Exercise description: Set down every entry word for word. Omit the pictures.

Dataset entries:
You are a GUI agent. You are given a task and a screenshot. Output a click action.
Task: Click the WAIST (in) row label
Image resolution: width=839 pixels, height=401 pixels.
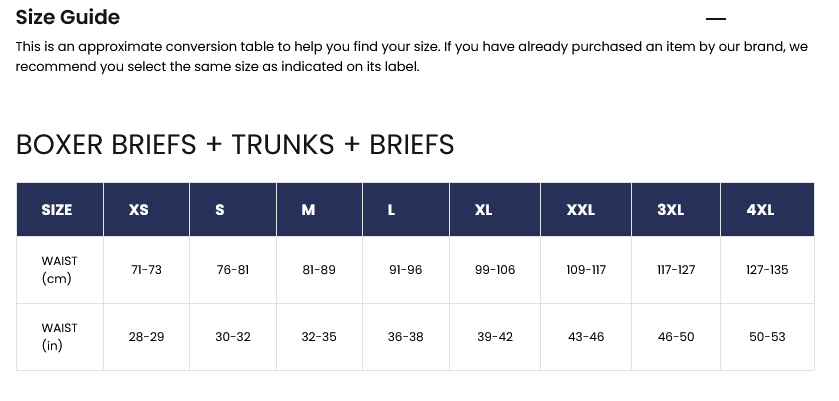pyautogui.click(x=59, y=337)
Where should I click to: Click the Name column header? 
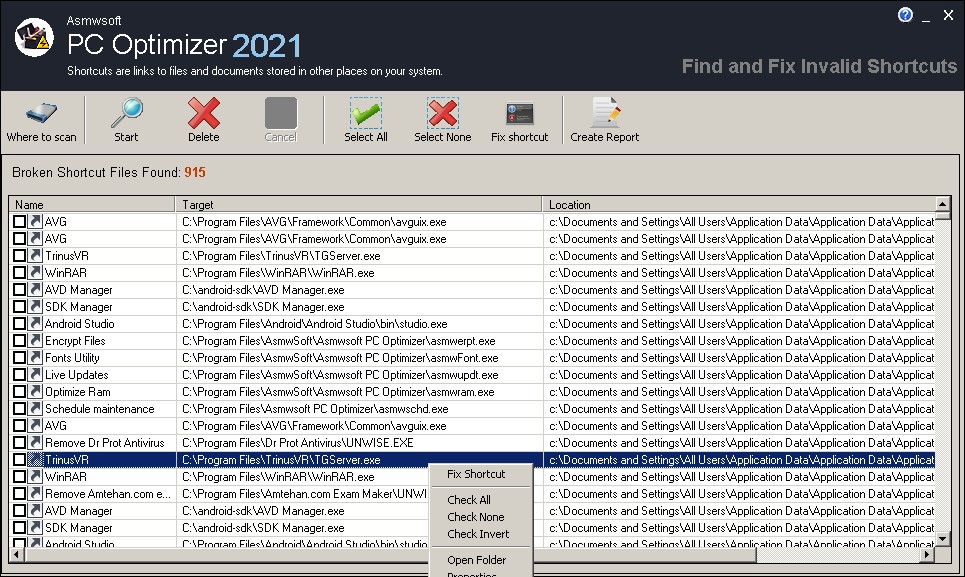(90, 203)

Result of the task:
You are a GUI agent. You are given a task and a screenshot. Output a click action.
Task: Click the WAIST (in) row label
Image resolution: width=839 pixels, height=401 pixels.
pyautogui.click(x=59, y=337)
Where should I click to: Click the Name column header? 
(90, 203)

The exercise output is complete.